Anyways I doubt TI would do that.
 
If you never sued anyone before, then suddenly start doing it, you'll have a hard time to present your case in court. Not protecting your patent in the past counts against you.
 
Humus said:
If you never sued anyone before, then suddenly start doing it, you'll have a hard time to present your case in court. Not protecting your patent in the past counts against you.
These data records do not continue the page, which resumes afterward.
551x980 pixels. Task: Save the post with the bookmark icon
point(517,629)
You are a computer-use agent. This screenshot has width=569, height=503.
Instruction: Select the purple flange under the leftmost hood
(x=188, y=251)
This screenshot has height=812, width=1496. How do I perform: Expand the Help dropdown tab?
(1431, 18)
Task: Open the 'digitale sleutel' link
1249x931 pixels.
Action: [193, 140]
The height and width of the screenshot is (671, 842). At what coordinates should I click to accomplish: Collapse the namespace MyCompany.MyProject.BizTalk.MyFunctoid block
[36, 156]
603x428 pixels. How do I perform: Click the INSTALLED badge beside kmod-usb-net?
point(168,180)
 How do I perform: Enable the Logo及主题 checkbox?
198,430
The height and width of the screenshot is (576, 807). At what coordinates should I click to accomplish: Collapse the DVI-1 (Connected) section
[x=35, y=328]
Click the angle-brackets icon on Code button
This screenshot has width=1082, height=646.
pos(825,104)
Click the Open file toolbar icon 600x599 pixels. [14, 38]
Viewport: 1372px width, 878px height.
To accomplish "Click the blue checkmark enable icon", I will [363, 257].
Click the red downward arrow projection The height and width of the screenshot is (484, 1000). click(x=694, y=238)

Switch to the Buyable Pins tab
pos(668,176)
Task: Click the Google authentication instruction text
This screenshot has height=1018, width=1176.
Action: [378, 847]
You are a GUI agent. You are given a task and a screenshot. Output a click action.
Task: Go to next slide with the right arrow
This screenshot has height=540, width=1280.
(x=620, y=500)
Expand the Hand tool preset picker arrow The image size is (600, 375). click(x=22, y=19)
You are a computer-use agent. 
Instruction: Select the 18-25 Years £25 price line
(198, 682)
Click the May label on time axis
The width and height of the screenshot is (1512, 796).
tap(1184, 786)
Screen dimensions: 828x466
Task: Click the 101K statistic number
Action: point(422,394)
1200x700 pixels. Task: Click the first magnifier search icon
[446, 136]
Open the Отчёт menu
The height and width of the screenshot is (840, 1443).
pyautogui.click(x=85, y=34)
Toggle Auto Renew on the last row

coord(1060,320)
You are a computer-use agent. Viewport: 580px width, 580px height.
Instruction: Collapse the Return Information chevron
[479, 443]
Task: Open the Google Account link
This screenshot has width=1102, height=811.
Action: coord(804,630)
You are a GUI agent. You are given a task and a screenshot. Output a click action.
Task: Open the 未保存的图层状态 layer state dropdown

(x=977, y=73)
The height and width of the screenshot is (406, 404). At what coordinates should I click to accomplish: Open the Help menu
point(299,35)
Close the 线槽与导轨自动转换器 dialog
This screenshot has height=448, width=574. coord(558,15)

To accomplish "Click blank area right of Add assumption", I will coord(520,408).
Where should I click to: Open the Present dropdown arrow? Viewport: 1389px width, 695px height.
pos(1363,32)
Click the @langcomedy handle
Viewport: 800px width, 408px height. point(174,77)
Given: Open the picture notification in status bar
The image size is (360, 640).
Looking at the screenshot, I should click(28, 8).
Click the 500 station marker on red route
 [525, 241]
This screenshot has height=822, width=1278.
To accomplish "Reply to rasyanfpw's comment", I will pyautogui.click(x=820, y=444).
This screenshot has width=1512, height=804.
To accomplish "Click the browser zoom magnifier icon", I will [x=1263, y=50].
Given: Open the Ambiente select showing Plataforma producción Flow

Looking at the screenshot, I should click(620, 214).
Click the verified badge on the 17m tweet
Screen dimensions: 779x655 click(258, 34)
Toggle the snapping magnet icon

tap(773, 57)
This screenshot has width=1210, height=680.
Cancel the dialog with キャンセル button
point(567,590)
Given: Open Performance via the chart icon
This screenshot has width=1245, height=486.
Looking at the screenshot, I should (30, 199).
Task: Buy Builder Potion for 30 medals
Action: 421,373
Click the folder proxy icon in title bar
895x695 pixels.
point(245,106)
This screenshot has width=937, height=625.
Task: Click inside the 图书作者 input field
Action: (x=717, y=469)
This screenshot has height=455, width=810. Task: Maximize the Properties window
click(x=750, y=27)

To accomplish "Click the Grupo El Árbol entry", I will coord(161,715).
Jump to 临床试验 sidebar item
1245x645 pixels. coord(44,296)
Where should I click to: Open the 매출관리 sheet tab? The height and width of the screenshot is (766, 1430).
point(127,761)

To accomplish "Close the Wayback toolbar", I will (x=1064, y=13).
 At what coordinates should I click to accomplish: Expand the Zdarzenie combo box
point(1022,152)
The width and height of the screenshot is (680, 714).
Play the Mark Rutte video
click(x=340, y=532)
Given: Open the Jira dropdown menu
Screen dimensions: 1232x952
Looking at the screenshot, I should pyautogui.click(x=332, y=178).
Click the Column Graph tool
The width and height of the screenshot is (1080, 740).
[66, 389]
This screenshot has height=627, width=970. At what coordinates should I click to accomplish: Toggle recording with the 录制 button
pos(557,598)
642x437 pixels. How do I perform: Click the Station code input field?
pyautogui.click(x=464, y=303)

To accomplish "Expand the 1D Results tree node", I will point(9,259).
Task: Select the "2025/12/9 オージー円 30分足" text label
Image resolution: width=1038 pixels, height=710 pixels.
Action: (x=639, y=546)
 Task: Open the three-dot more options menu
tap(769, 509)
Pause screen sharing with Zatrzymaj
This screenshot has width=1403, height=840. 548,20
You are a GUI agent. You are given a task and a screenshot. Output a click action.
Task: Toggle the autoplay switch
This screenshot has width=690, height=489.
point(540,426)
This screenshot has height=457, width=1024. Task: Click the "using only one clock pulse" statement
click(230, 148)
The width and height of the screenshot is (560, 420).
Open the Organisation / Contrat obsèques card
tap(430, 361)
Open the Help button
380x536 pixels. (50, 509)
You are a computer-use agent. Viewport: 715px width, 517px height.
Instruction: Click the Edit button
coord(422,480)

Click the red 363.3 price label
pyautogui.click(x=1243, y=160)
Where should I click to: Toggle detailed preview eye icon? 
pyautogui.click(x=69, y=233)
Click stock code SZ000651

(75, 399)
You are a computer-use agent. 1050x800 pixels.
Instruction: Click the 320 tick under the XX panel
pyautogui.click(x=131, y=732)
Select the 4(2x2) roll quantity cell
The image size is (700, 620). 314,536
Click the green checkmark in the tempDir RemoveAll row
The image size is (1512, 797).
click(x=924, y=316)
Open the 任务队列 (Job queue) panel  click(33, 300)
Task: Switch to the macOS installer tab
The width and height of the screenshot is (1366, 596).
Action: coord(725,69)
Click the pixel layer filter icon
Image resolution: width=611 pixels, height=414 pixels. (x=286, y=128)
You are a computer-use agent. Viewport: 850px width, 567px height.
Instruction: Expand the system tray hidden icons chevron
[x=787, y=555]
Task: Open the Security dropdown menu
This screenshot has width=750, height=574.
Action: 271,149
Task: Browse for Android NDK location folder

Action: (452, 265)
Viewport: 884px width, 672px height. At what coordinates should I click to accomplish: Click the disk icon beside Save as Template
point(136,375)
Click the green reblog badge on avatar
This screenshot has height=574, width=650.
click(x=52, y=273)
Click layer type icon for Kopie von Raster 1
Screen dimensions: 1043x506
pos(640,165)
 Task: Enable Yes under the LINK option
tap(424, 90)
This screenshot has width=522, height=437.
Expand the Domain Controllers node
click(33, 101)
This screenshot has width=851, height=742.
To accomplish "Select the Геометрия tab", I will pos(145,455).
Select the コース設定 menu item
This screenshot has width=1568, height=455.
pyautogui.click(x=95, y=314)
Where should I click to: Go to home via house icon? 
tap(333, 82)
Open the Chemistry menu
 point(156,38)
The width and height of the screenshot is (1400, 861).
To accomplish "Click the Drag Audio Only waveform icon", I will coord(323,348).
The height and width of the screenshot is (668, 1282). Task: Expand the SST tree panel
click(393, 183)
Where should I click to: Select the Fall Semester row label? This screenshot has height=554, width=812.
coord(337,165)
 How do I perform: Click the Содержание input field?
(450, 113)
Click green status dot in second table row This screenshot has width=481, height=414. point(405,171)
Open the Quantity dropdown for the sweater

Yep, the fact that TI hasn't been actively defending any of those patents over the years would really hinder their ability to do so now.
 
Well, the example I was closest to was the S3-Intel storm in a teacup.

Intel sues S3
S3 countersues Intel,
big gap
patent cross-licencing agreement signed

Only the lawyers made any money out of it AFAIK.
 
Dio said:
Well, the example I was closest to was the S3-Intel storm in a teacup.

Intel sues S3
S3 countersues Intel,
big gap
patent cross-licencing agreement signed

Only the lawyers made any money out of it AFAIK.

That happens a lot.
 
Humus said:
If you never sued anyone before, then suddenly start doing it, you'll have a hard time to present your case in court. Not protecting your patent in the past counts against you.
You do NOT need to protect your patent. You can start suing anyone you wish at any time - in fact, that's exactly what is happening today, patent something more or less obvious, then wait until everyone is using it, start suing. That's exactly what happened with the so-called "GIF patent". GIF would never have become a standard image format if the patent would have been enforced from the beginning - simply because there are/were a lot of quite similar compression algorithms around which do not violate this patent and are just as good.
(You can lose trademarks if you don't defend them, but not patents. The only way you could lose a patent (apart of the court throws it out because of prior art, triviality or something like that) would be if you actively encouraged everybody to use that technique saying it's freely available.)
 
Wasn't there talk a little while back about USB key drives? They all have an FAT file system on them and MS recently decided that they owe them for it?
 
And then MS was counterpunched as the FAT system has its origins in Linux/Unix or something....?
 
Funny that this thread became an Amiga thread, and while I love the Amiga (used one for 7 years), I want to return to an earlier point.

ChrisRay said:
This brings up an interesting questions. How similar is ATIS early adoption of Multexturing? I know ATI has done some wierd things in the past, (3 texture Units per pipe)
ATI actually had multitexturing on the market before 3dfx. The Rage Pro could do some limited combination of 2 textures in one pass, although it was initially available only through CIF, since multitexturing only appeared in DX6, and as far as OpenGL was concerned, ATI initially had no drivers for it, then had really crappy drivers for it, and basically only got multitexturing in when DX6 was already available. Still, that's not half as bad as VQ texture compression, which never appeared outside CIF. So basically ATI was first with both texture compression and multitexturing, but managed to botch them big time.

That was ATI -- a company which introduced pretty interesting innovations (with somewhat flawed implementations), but never provided a way to take advantage of them. And of course a company that made terrible drivers. I wrote my thesis using software OpenGL rendering because the OpenGL drivers were so incredibly buggy. I remember playing Thief on the Rage Pro, where enabling multitexturing caused rendering problems. Ah, those were the days.
 
Voodoo 1 was multitexturing capable - like Voodoo 2 it could cope with up to 3 individual texture processors per rasteriser chip. It was being sold to arcade and vis/sim vendors with these capabilities sometime before Voodoo1 came to the desktop market.